The former Michigan State and Louisville coach also acknowledged the possibility that he won’t be back with the Razorbacks, a likely scenario as athletic director Jeff Long’s search for a long-term coach continues.
“Boy, I’d sure like to go out with a win,” Smith said of Friday’s game with the No. 8 Tigers (9-2, 5-2).
Smith was lauded by Arkansas’ players for his personable ways when he took over for Petrino, and he was nearly overcome with emotion several times on Monday.
The 64-year-old Smith, who is dealing with his personal $40.7 million bankruptcy case and the death of his younger brother during the losing season, said he hasn’t talked directly with Long about his future. Long said last month that Smith was still a candidate for the full-time job, adding that it would be apparent at the end of the season whether Smith was his choice.
“It has not worked like I would have liked to come back and give them, so I’m a little bit regretful in the fact I would have like to give them more wins, if you can give that,” Smith said. “But you try to give what you can and do all you can and prepare them the best you can. And hopefully we’ve been a positive, positive influence on their lives. That’s the best you can do, I guess.”
Arkansas quarterback Tyler Wilson was in the room for Monday’s news conference, waiting his turn to speak, and he watched as Smith’s eyes filled with tears. Wilson said the heightened emotions and reflection were the result of the Razorbacks’ latest loss, a 45-14 setback to Mississippi State that ended any hopes of a fourth straight bowl game.

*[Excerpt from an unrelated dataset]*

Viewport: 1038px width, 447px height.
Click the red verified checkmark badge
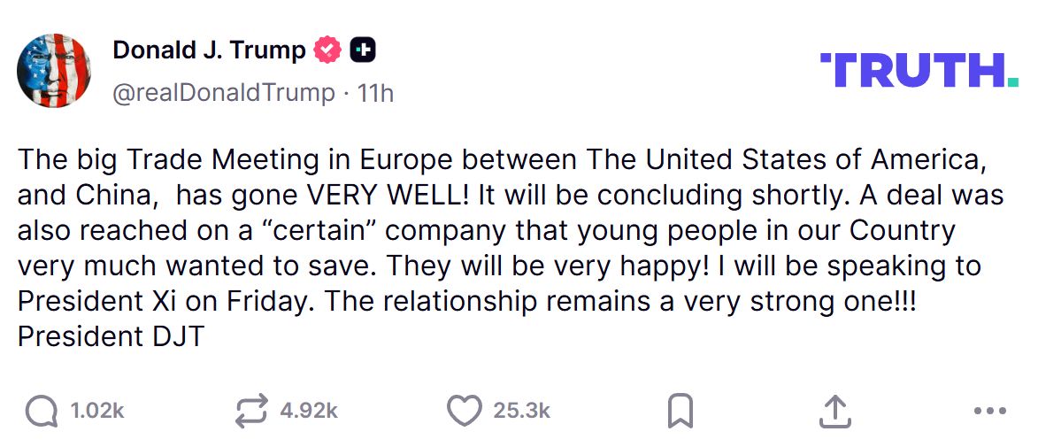[x=327, y=50]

“I think it’s emotional for all of us,” Wilson said.
The senior also admitted the last six months “have been tough,” but he praised Smith for helping keep the team together.
“He’s always got a smile,” Wilson said. “Whether he’s feeling it deep down in there or not, it’s the way he expresses himself. And, you know, it touches everybody.”

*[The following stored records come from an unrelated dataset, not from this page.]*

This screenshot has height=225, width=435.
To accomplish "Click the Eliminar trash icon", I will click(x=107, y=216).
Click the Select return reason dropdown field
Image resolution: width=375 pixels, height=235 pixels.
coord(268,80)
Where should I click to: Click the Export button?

The Razorbacks were 21-5 the last two seasons under Petrino and had hopes of competing for SEC and national championships this season. Those hopes, however, crashed in the wake of Petrino’s April 1 motorcycle accident with his mistress — an accident that led to revelations of their relationship, and that Petrino had hired her to work in the athletic department.
Smith, who had been an Arkansas assistant under Petrino the last three seasons, was signed to a 10-month contract by Long after a brief stint as head coach at his alma mater, Weber State. Smith said he expects to be “over-emotional” this week, both before, during and after Friday’s game.
“I’m very thankful for this,” Smith said. “I’m thankful for having the opportunity to come back. I’m thankful that these guys thought enough of me to say, to say ‘that’s a guy we’d like back.'”
Smith did his best to hold his emotions in check while answering his final question on Monday. He was asked about fans’ support for Friday’s game, and his answer quickly turned into an outpouring of thankfulness — and apologies — before quickly leaving the stage to conceal his tears.
“We’re sorry again we couldn’t have maybe done more,” Smith said. “… Our fans have been the best place I’ve ever been. If I get one bad e-mail, I get 100 good ones, in saying thank you. So, please come and say thanks to those players.”